Whatever. They have the same name, so it's not even cheating. It's brand loyalty.
did you violate me with a mr sketch marker when i passed out? i just peed and wiped purple and it smelled like grape. i need to get to the bottom of this...
I have a new drinking limit. I'll stop when I know I'm going to untag the picture that was just taken of me.
I'm watching ellen!
just because im gay does not mean you need to notify me every time you watch the ellen degeneres show
I cannot believe how calm you were last night about telling Katie she was on fire.
Apple Jack is not a good idea for breakfast. Whiskey can't replace milk.

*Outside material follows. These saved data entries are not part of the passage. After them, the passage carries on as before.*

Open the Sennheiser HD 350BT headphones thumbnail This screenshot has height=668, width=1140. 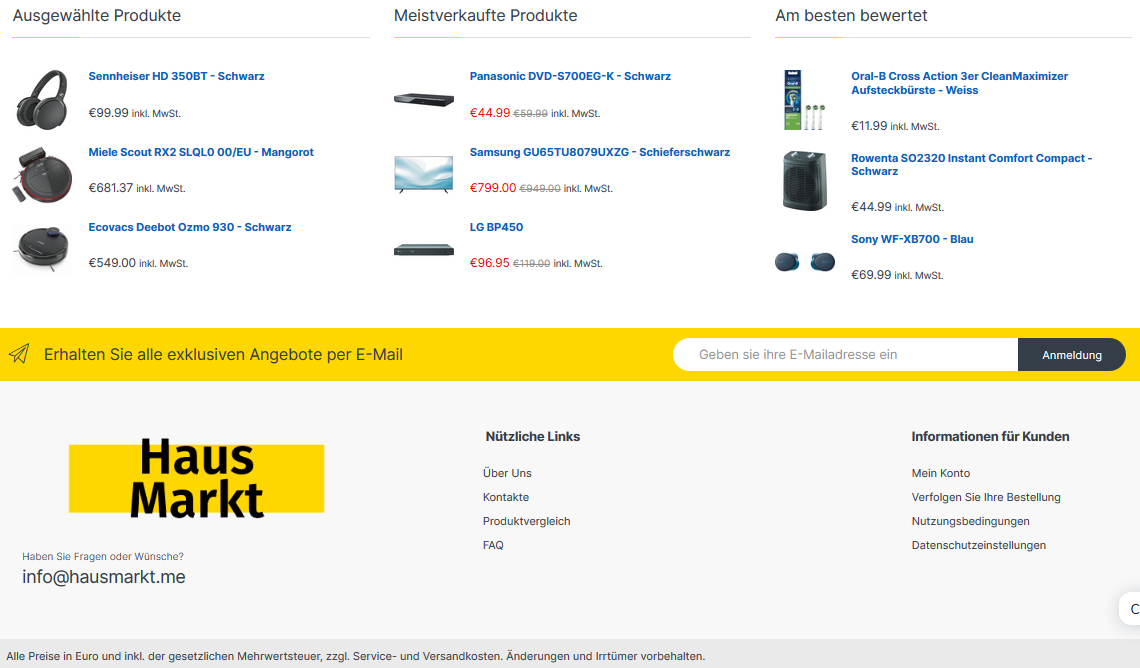(42, 100)
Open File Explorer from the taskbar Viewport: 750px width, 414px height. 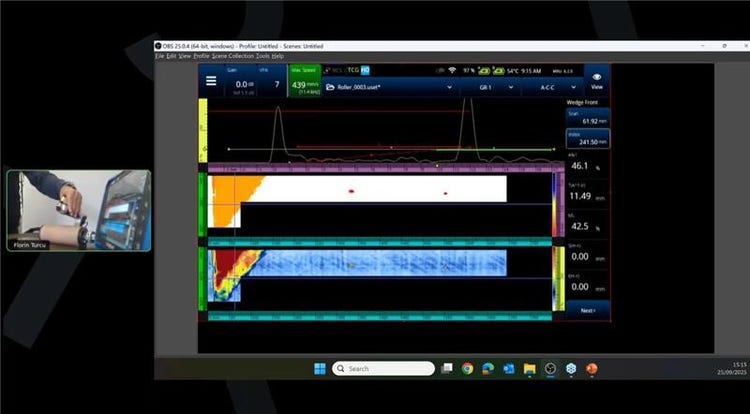tap(529, 369)
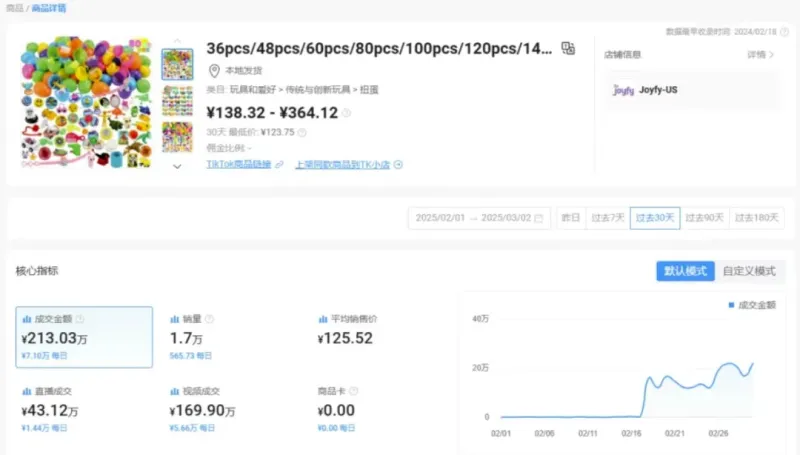Select the first product thumbnail image
This screenshot has width=800, height=455.
point(177,63)
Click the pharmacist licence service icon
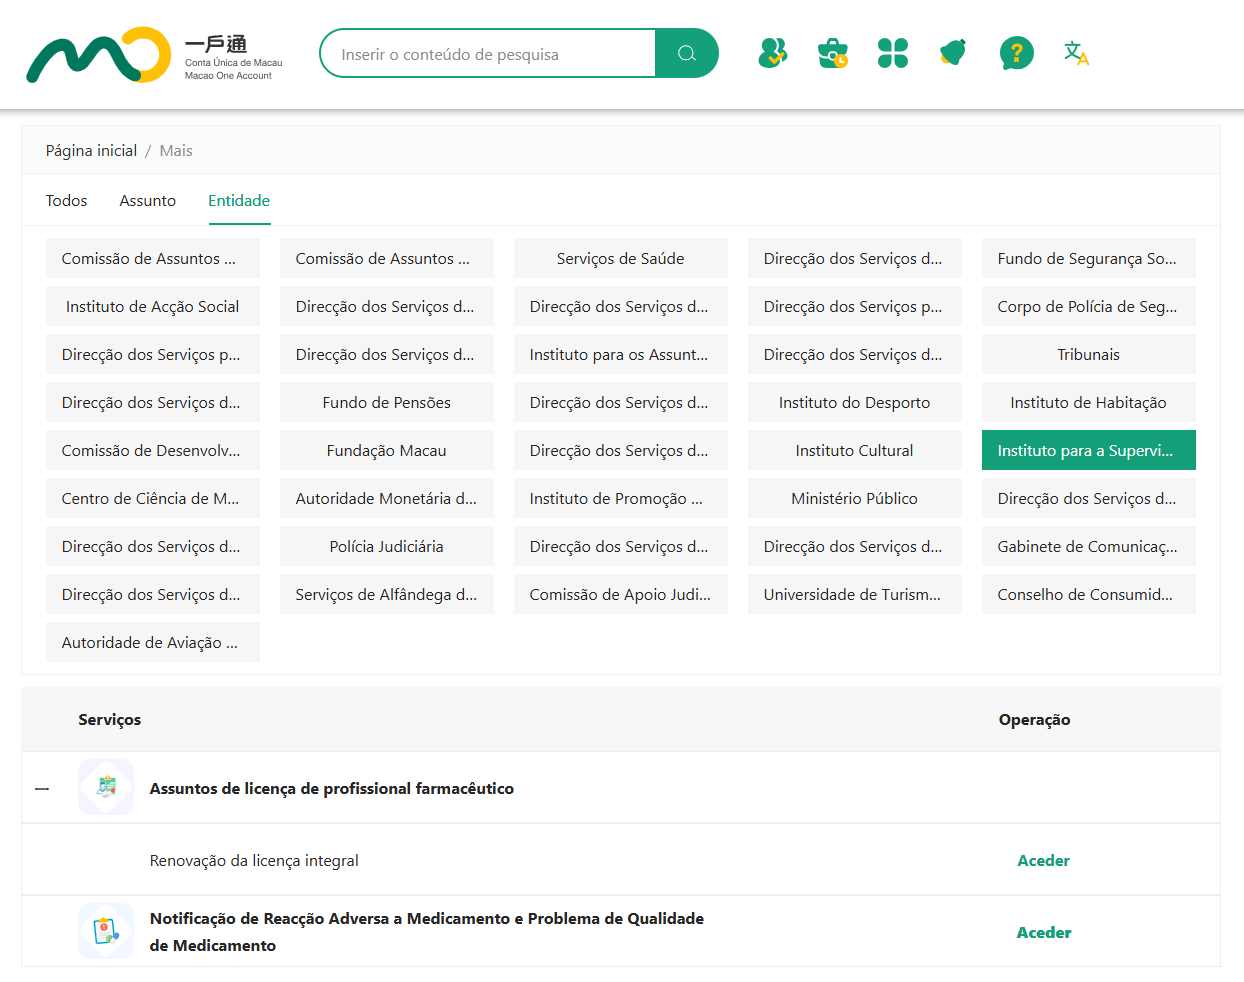The image size is (1244, 982). [106, 788]
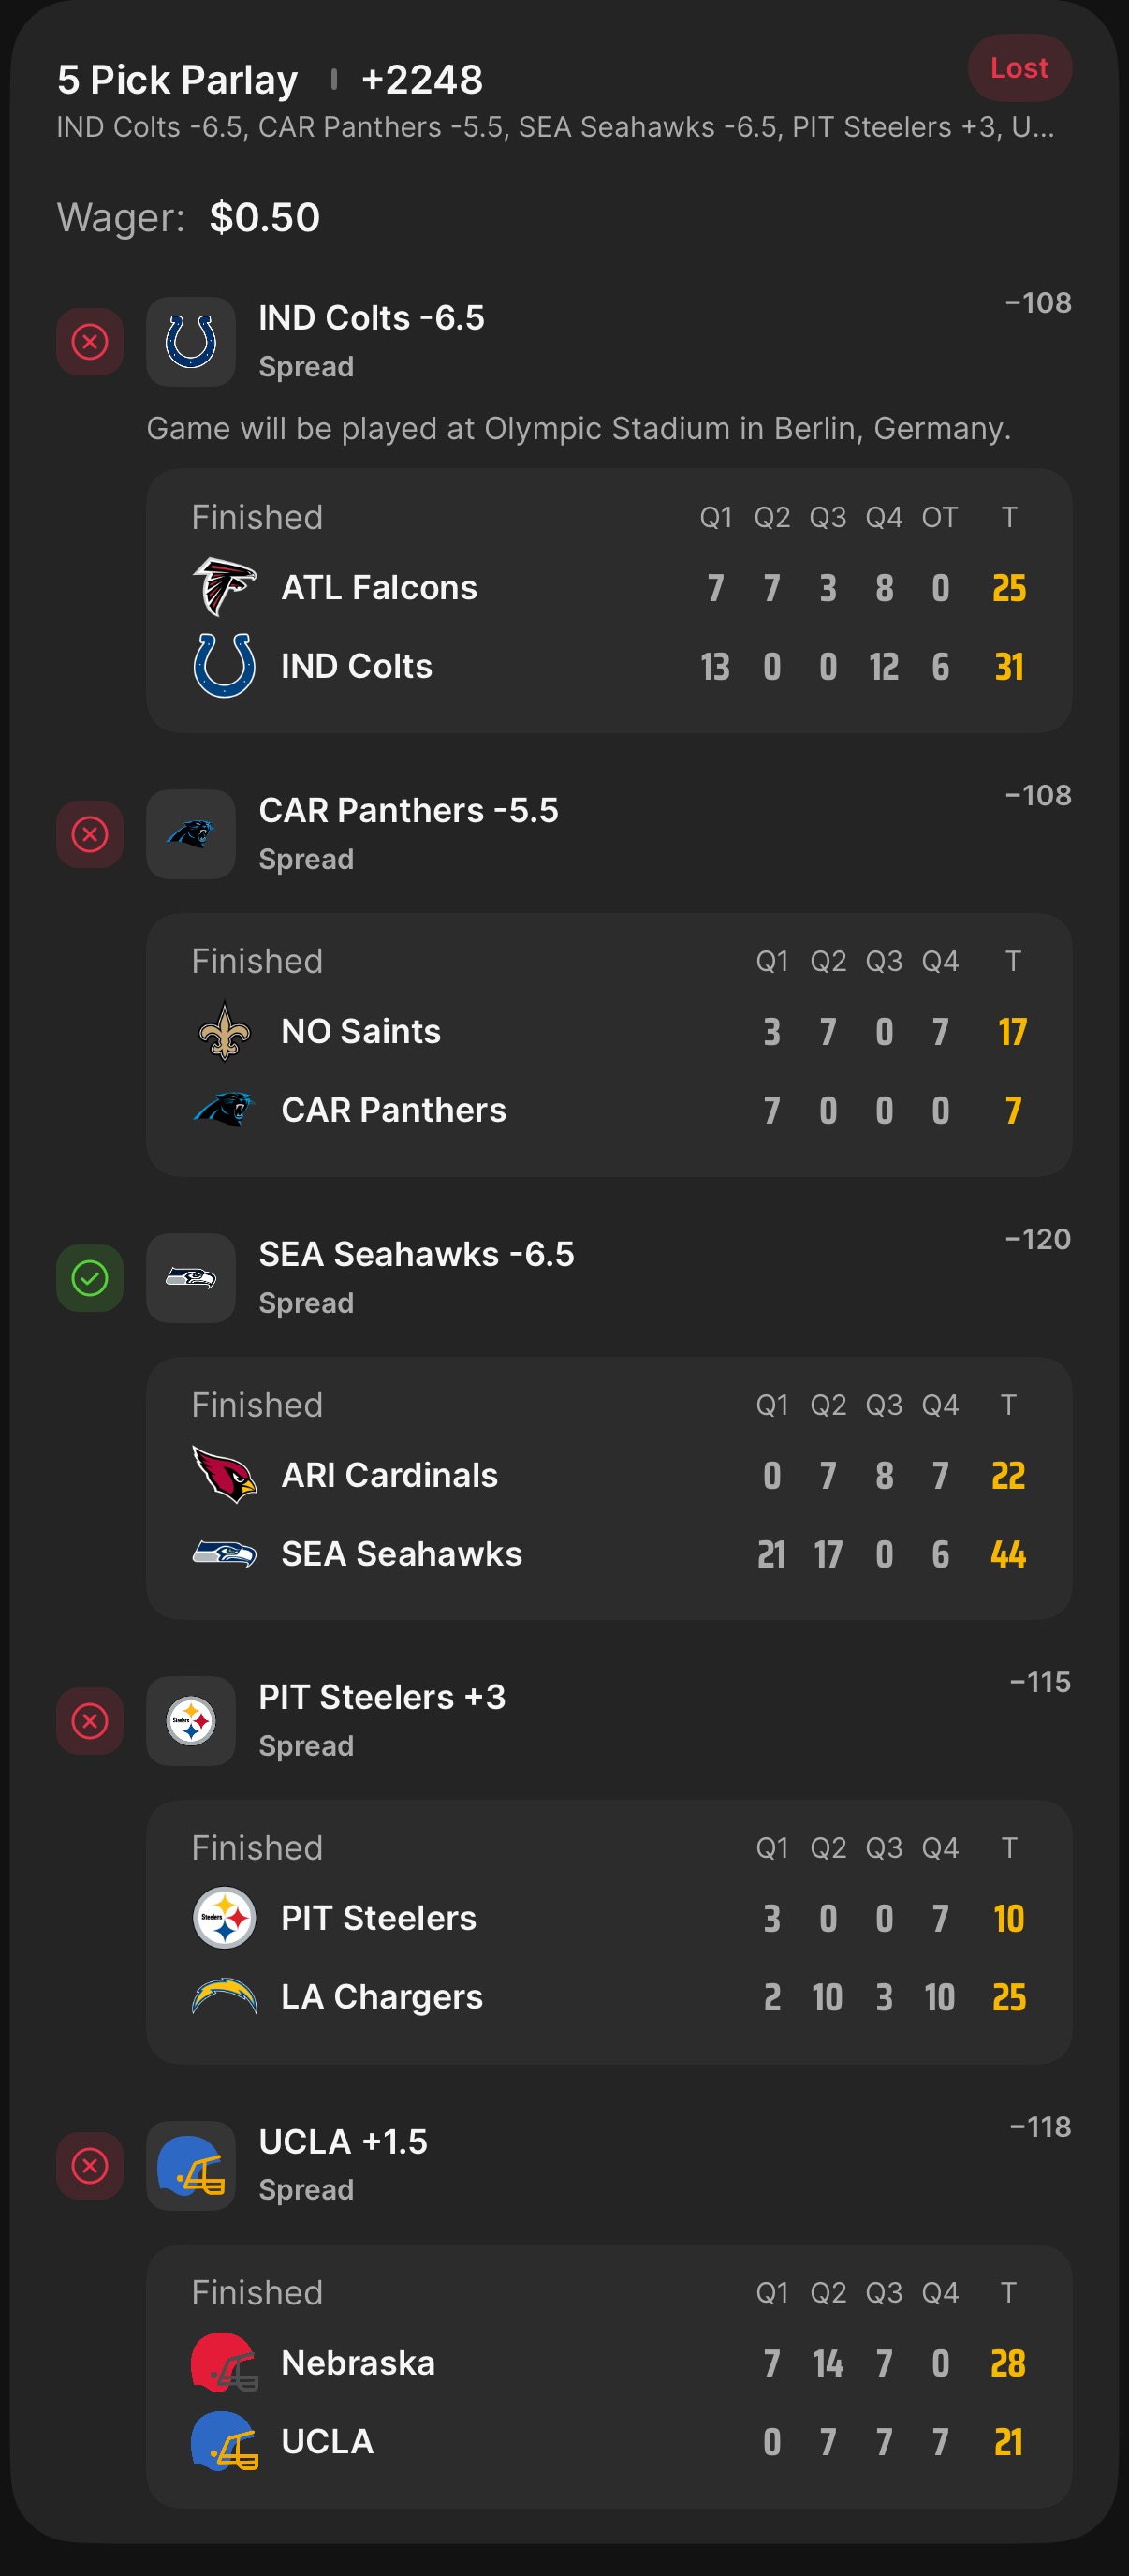
Task: Open the 5 Pick Parlay title
Action: (x=178, y=80)
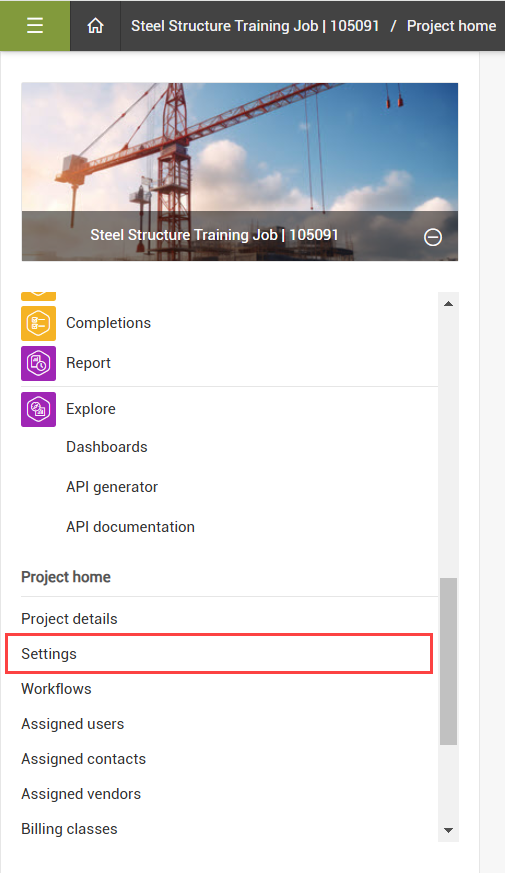
Task: Collapse project banner with minus icon
Action: (433, 237)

the only thing i remember last nigh is talking to some chick for thirty minutes about cheese.
The woman at the nail salon waxing my lip just showed me the strip with all the hair on it while smirking. Apparenltly 'you have a stache' can be communicated through a language barrier.
Hypothetically speaking, what is the proper response if one gets bitten by a most likely not rabid squirrel? Hypothetically.
I can't even look at my running shoes. I swear I drank more in the last 2 days than the last 6 months combined
Please write a memoir and name it "Game Boy and Dick Stuff"
I ran into him drunk, barefoot, at rite aid and he said I looked "stunning." Yeah, Stunningly shitfaced haha
I'm going to fix your towel rack. I broke it while I was dancing on it.
Ugh why can't people just be grateful for my penis
Let's put it this way. Mom is bringing me a new shirt and I smell like lube.